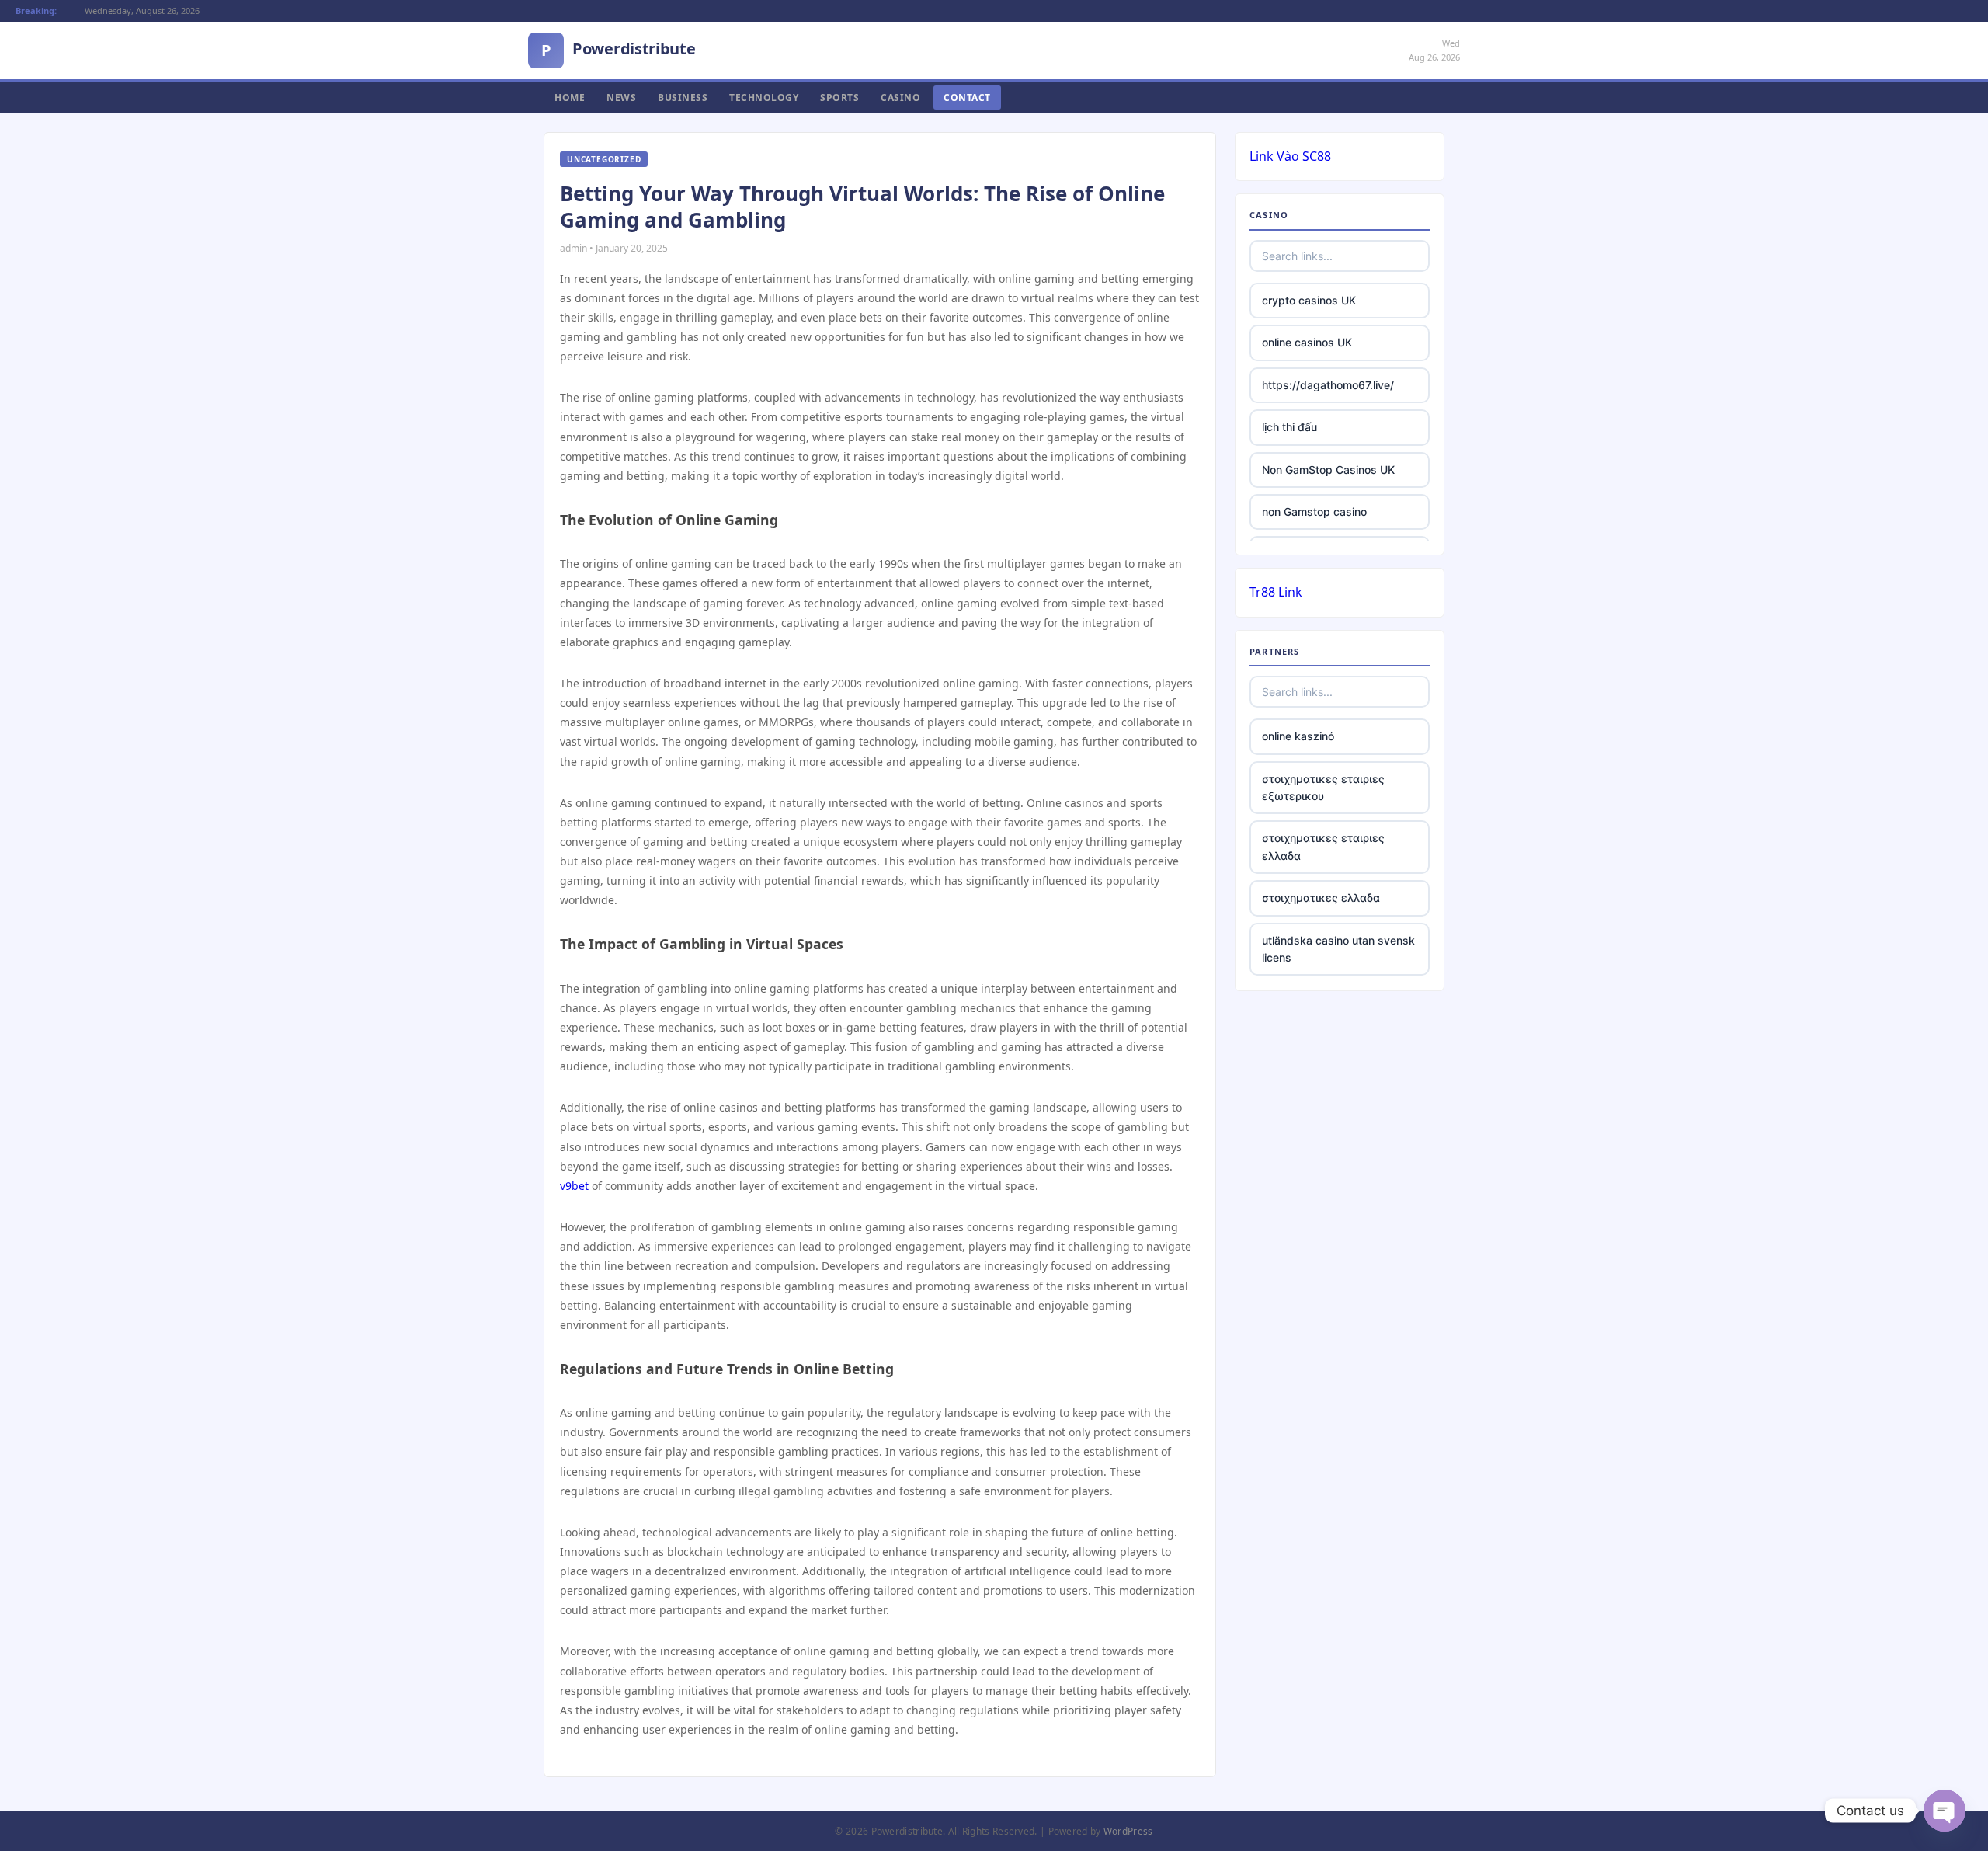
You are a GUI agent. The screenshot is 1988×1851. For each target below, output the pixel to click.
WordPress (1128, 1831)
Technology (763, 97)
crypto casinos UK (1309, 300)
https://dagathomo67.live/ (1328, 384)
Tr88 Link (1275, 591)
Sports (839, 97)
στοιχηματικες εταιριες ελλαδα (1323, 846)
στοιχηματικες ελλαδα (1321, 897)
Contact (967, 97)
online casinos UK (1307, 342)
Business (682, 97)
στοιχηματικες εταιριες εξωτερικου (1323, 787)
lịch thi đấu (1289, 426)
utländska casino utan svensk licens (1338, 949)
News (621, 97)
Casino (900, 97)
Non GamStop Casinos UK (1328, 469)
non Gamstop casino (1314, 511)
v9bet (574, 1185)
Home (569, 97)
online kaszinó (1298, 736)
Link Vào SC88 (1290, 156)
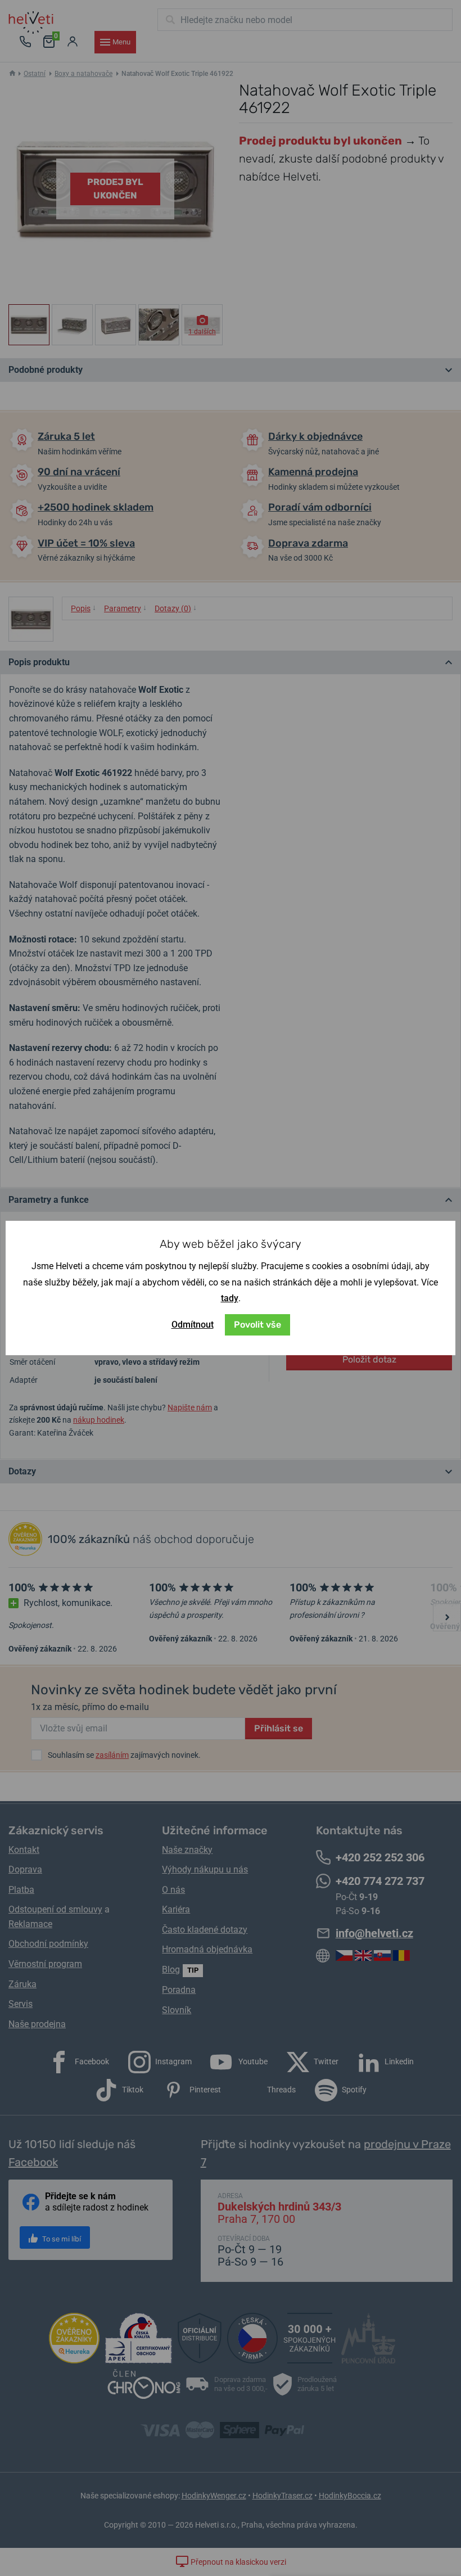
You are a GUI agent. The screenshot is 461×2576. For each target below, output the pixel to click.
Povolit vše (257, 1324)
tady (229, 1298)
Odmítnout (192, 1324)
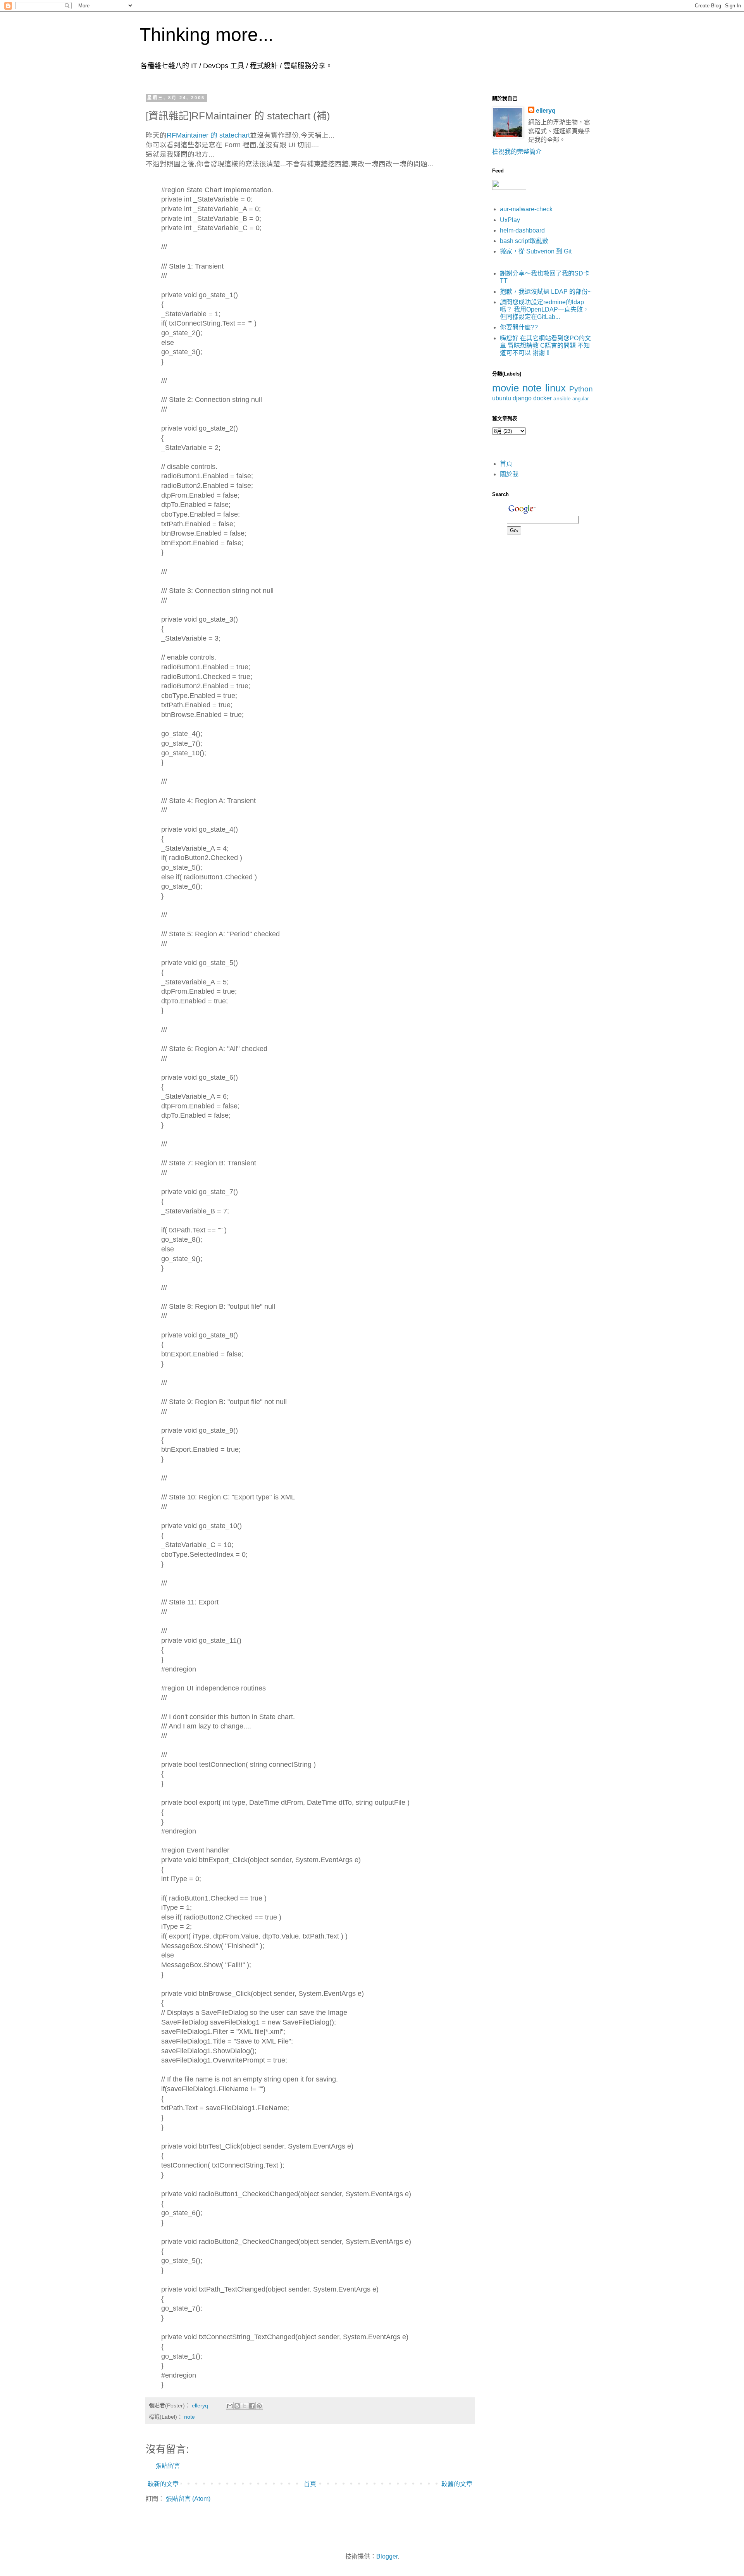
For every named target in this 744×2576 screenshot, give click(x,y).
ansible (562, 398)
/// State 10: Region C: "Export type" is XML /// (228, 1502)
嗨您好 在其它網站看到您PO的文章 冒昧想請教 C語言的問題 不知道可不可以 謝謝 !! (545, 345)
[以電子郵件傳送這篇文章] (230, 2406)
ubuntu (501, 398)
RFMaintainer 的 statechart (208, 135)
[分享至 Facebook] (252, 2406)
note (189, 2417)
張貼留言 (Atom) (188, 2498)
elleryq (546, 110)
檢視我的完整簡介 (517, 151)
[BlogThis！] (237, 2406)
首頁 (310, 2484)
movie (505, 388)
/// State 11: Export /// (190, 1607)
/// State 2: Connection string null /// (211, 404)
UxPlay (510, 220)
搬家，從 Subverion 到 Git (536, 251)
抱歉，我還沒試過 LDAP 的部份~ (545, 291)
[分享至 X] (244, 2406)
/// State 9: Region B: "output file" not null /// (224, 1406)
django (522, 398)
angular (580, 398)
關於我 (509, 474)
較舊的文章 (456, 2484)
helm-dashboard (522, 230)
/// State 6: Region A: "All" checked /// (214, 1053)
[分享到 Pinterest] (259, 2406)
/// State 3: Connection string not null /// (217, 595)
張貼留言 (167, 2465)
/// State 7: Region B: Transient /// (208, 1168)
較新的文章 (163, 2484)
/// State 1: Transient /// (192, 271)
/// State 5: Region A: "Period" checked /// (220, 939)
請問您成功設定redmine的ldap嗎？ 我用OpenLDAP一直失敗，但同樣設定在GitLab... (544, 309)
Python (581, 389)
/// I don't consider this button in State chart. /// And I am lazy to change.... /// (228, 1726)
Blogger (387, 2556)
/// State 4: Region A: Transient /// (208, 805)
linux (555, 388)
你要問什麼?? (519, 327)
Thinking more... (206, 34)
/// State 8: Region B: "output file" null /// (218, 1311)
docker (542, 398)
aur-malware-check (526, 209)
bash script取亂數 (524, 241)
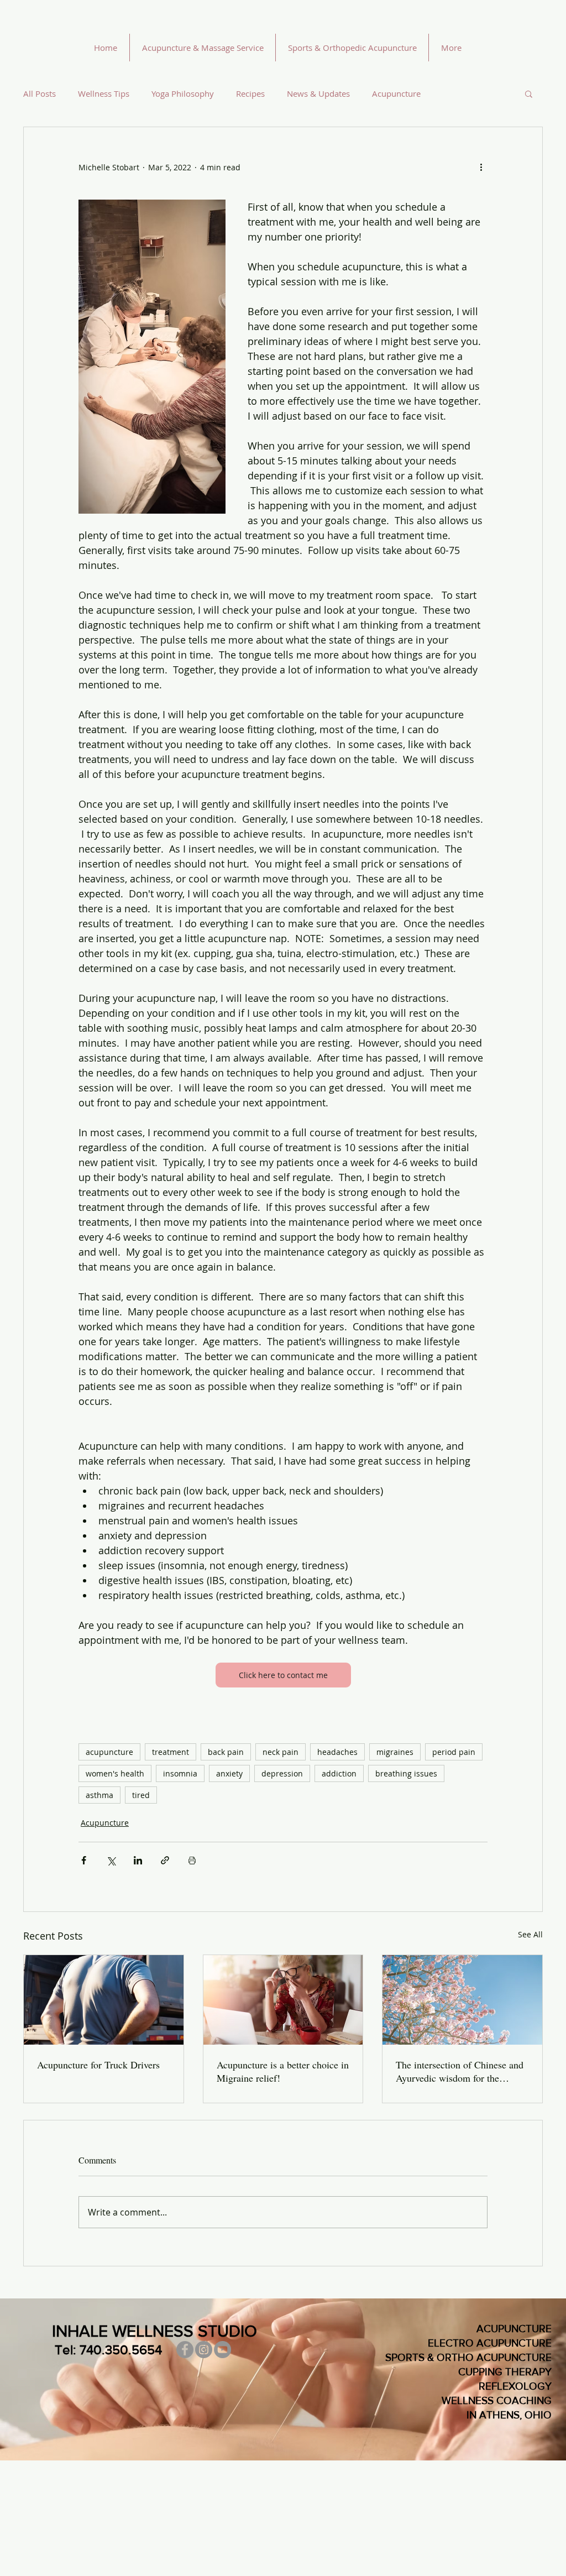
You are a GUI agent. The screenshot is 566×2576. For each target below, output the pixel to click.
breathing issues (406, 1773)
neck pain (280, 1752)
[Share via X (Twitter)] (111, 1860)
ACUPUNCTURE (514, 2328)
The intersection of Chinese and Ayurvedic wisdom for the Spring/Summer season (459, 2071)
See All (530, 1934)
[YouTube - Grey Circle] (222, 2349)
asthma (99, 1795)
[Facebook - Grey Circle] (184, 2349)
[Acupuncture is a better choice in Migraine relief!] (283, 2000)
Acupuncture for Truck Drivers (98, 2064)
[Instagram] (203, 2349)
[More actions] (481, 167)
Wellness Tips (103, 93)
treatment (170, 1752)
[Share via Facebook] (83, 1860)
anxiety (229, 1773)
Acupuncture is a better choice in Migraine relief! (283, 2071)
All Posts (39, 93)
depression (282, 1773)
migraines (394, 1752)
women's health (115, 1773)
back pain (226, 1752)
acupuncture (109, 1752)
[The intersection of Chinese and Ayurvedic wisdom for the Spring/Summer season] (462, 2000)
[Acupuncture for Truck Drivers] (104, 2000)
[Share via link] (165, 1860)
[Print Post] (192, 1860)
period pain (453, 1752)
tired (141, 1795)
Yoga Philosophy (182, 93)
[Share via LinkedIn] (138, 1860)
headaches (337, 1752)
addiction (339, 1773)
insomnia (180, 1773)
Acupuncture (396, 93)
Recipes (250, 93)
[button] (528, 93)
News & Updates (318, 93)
□ □ □ □
**Your assignment:**
Go through the data above and find the lines with the word "click". Copy each of those lines.

**Exercise result:**
You are a GUI agent. The screenshot is 1988×1851. For each target below, output the pixel to click.
You are a GUI agent. The screenshot is 461×2576. For each target below, output the pixel to click.
For every named target in this 744×2576 screenshot, give click(x,y).
You are a GUI agent. The screenshot is 566×2576. For each target below, output the pixel to click.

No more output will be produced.